Reading passage
Jersey Beat Podcast said...

Larry
Correct me if I'm wrong, but wasn't Op Ivy's farewell show pretty much a homegrown affair?

Unlike the Ergs, I dont think Op Ivy had people flying in from a dozen different states, Canada, and Europe. Nor was it a three day affair. Just sayin'.

Anonymous said...

Was I the only European there? I cannot thing of any other right now. But I didn't know each and anyone in the audience though.

Larry Livermore said...

Op Ivy's farewell show was far more locally based (I think I mentioned that), with most people there coming from within a fifty mile radius in Northern California. But in those pre-internet, pre-cell phone (for punks, anyway) days, "local" meant something very different than it does today. As somebody pointed out, people around the world had the chance to know about Dr. Drew's missing toe before he'd even got back from the hospital, whereas in 1989 you'd have to wait a month or two before it cropped up in somebody's column or the letters page in MRR. There's no shortage of books and theories on the shifting nature of both physical and cultural geography due to modern communications and cheap air flights; if anything, Operation Ivy's being able to draw so many people from a very limited area and with barely any publicity could be considered even more remarkable than people driving and flying in from around the country. Who knows what it would have been like if we'd had the internet then? (Answer: nobody.)

Data extract

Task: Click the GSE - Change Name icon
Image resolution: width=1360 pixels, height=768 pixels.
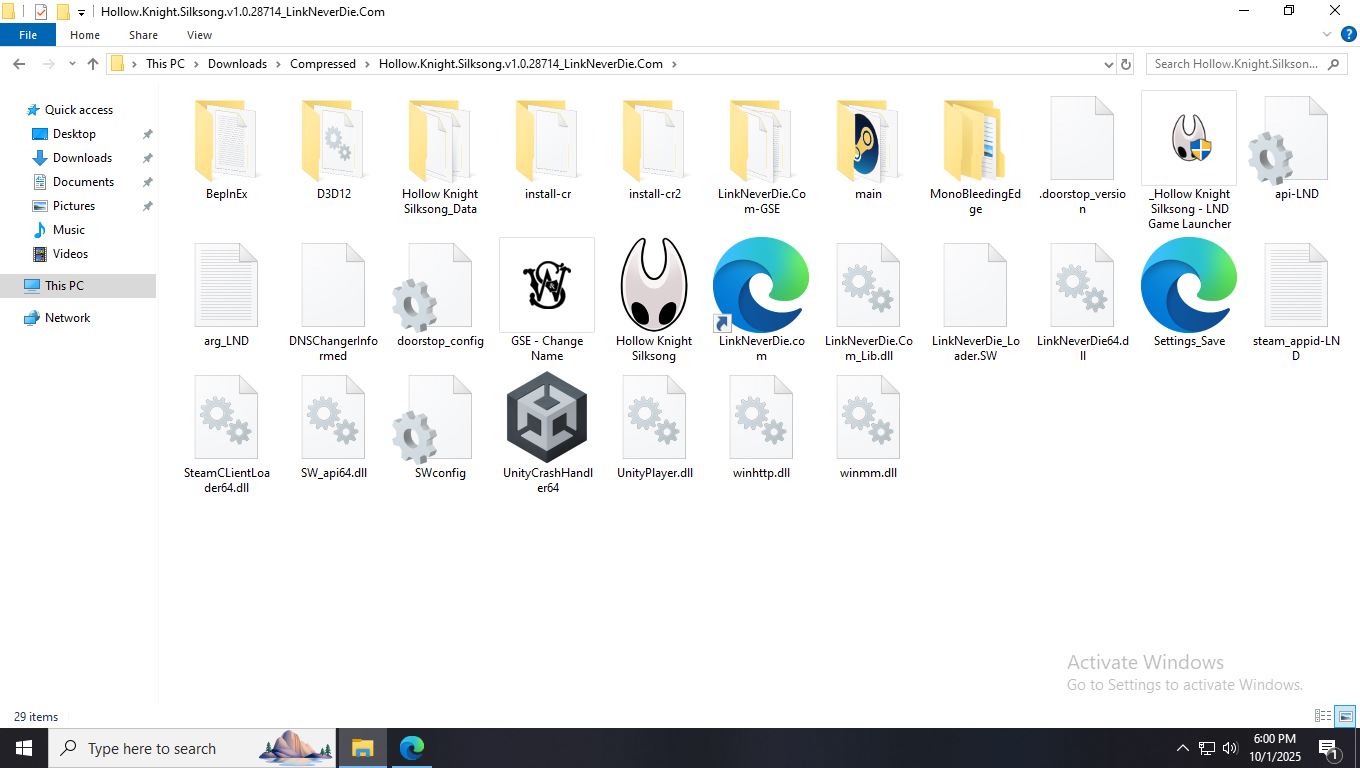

Complete the following
- A) According to the comment thread, from where did most people at Op Ivy's farewell show come?
- B) Summarize the comment thread in two sentences.
- C) Quote the comment thread from "Jersey Beat Podcast" up to and including "Anonymous said...".

Answers provided
- A) Most came from within a fifty mile radius in Northern California.

- B) One commenter contrasts Op Ivy's farewell show with the Ergs' three-day event, which drew people from a dozen states, Canada, and Europe. Larry Livermore agrees that the Op Ivy show was mostly local, but he argues that "local" meant something different before the internet and cell phones, and that drawing so many people from a limited area with barely any publicity could be even more remarkable.

- C)
Jersey Beat Podcast said...

Larry
Correct me if I'm wrong, but wasn't Op Ivy's farewell show pretty much a homegrown affair?

Unlike the Ergs, I dont think Op Ivy had people flying in from a dozen different states, Canada, and Europe. Nor was it a three day affair. Just sayin'.

Anonymous said...